Jをめぐる冒険BACK NUMBER
三笘薫・中山雄太の活躍が“森保ジャパン新形態”を生む? 「W杯を見据えた戦いはできているか」の問いに吉田麻也は…《現地取材》
text by
飯尾篤史Atsushi Iio
photograph byJFA/AFLO
posted2021/11/17 18:00
オマーン戦勝利後、円陣を組んだ森保ジャパン。選手も課題を自覚している一方で、W杯ストレートインのグループ2位にまで持ち直したのも事実だ
81分の先制点も中山から。「できるだけ近くで(三笘を)サポートすることで、仮にボールを失っても攻撃に繋げられるポジションを取っておこうと意識していた」という狙いどおり、相手からボールを奪い返すと三笘に預け、伊東純也のゴールの起点となったのだ。

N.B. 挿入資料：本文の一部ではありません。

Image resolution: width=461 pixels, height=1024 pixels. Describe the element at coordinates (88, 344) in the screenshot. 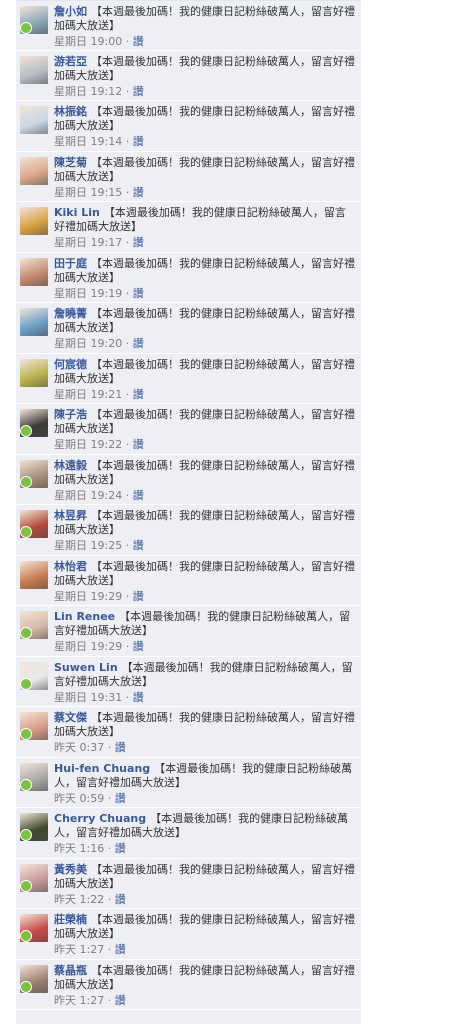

その中山が試合後、「まだまだ(今の自分は)僕の理想のサイドバックではない」と語ったものから、「それなら、どのような理想像を描いているのか」と尋ねると、こんな答えが返ってきた。
「今まで日本にいなかったようなタイプの選手になれると自分では思っていて。守れて、ゲームが作れて、なおかつ上下動もできるのが僕の中での理想。そういうサイドバックは世界でも希少だと思うし、それができたら、誰と組んでもバリエーションが出せると思う。そこが僕の中の理想のサイドバックですね」
理想像は常に更新されていくものだから、中山がこの先、自身のプレーに100%納得することはないと思うが、東京五輪の頃には手探り状態だったサイドバックでのプレーに安定感が生まれているのは間違いない。
世代交代の加速ときっかけとなり得るゲーム
森保監督も「スタートから出てもおかしくないパフォーマンスをしてくれている」と認めているため、次戦はいよいよスタメンだろうか。
田中、中山、三笘といった東京五輪組の活躍もあり、森保監督も「ポジション争いの部分は今後ニュートラルに見て、決めていきたい」ときっぱり言った。

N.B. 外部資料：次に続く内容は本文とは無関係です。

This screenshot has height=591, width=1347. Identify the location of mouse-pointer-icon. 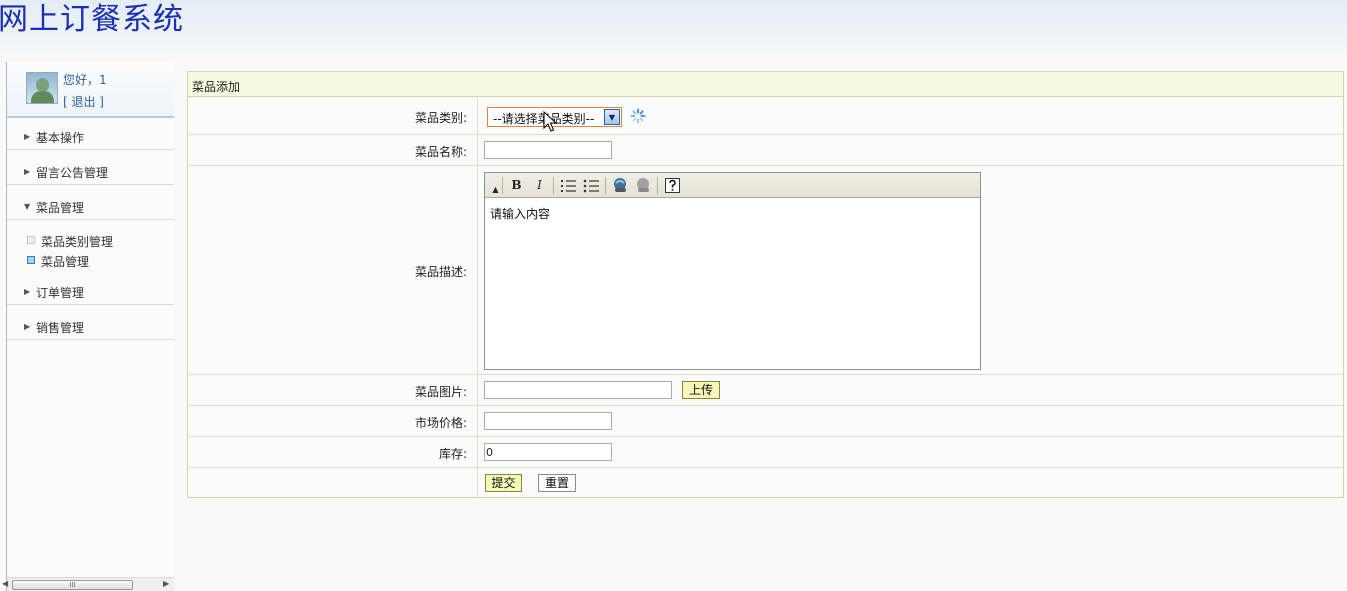
(550, 122).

世代交代が加速するきっかけとなるゲーム――。のちに振り返ったとき、このオマーン戦はそうした意味合いを持つことになるかもしれない。
興味深かったのは古橋1トップ、大迫トップ下
オプションという点では、62分に南野に代わって登場した古橋亨梧が1トップに、大迫勇也がトップ下に入る新シフトも興味深かった。
攻撃の基準点を作る大迫のポストプレーは、代表チームにとって欠かせない。しかしながら現状は、1トップの大迫が相手センターバックふたりからの集中砲火を浴び続け、潰される機会が少なくない。

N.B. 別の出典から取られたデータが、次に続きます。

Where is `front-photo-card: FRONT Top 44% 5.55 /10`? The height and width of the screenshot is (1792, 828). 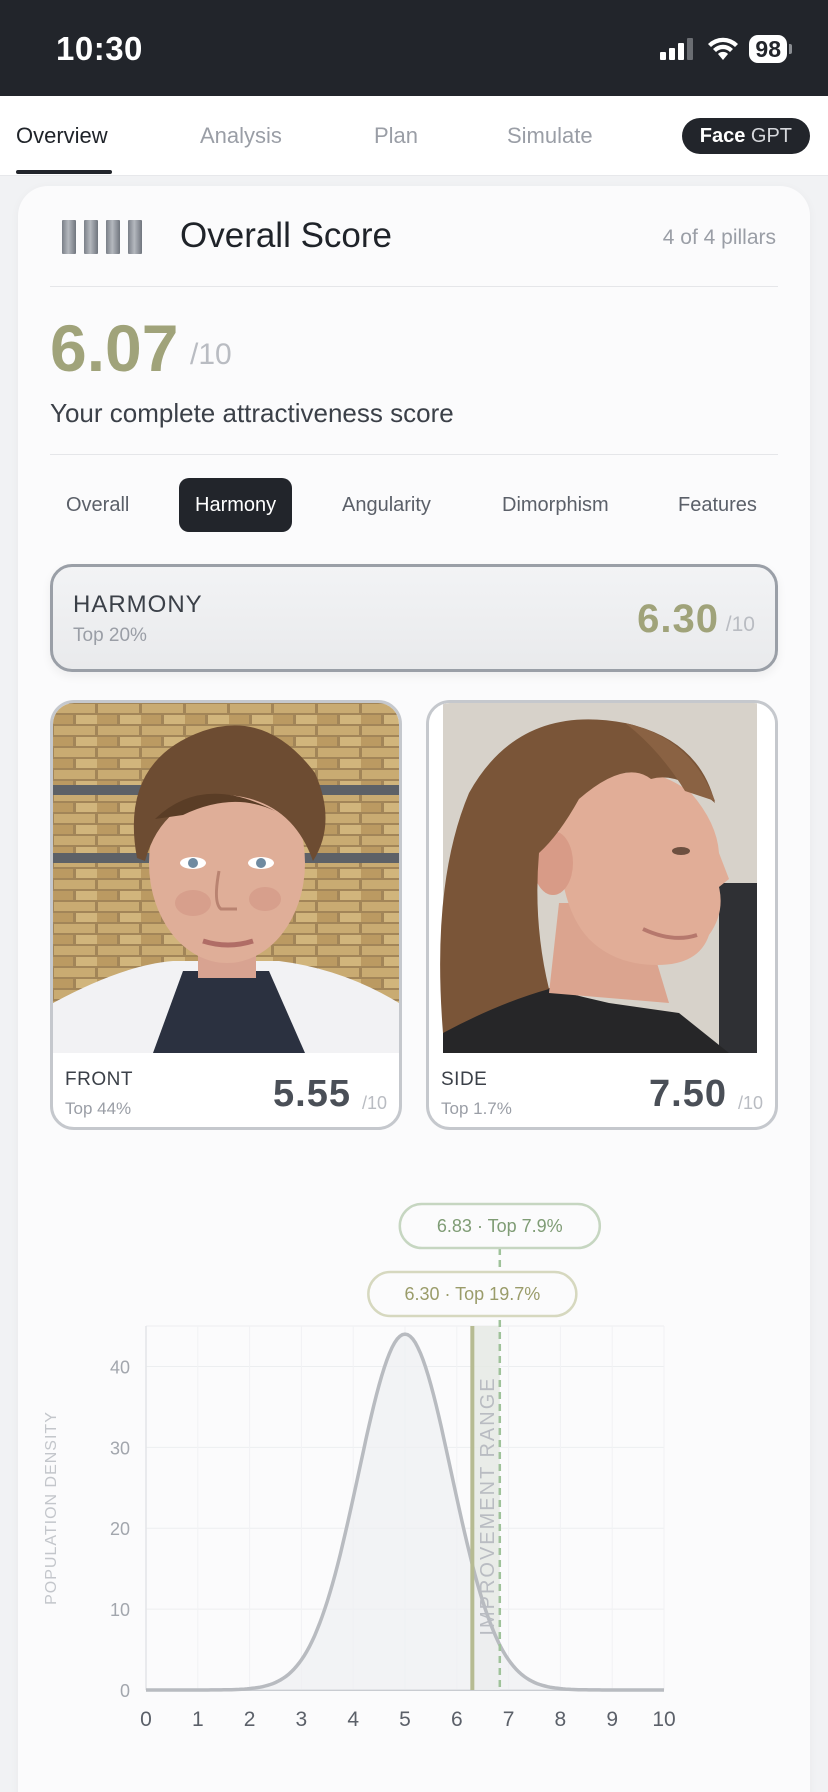 front-photo-card: FRONT Top 44% 5.55 /10 is located at coordinates (226, 915).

そこで前線に入った古橋が裏を狙うことで相手のディフェンスラインを押し下げ、バイタルエリアでプレーする大迫の周りにスペースを作り出したのだ。
確かに大迫はこのところゴールから遠ざかっているが、セットプレーの攻撃のみならず、セットプレーの守備においても簡単には外せない存在でもある。それなら、大迫がポストワークをしやすい環境を整備するのも大事な視点と言えるだろう。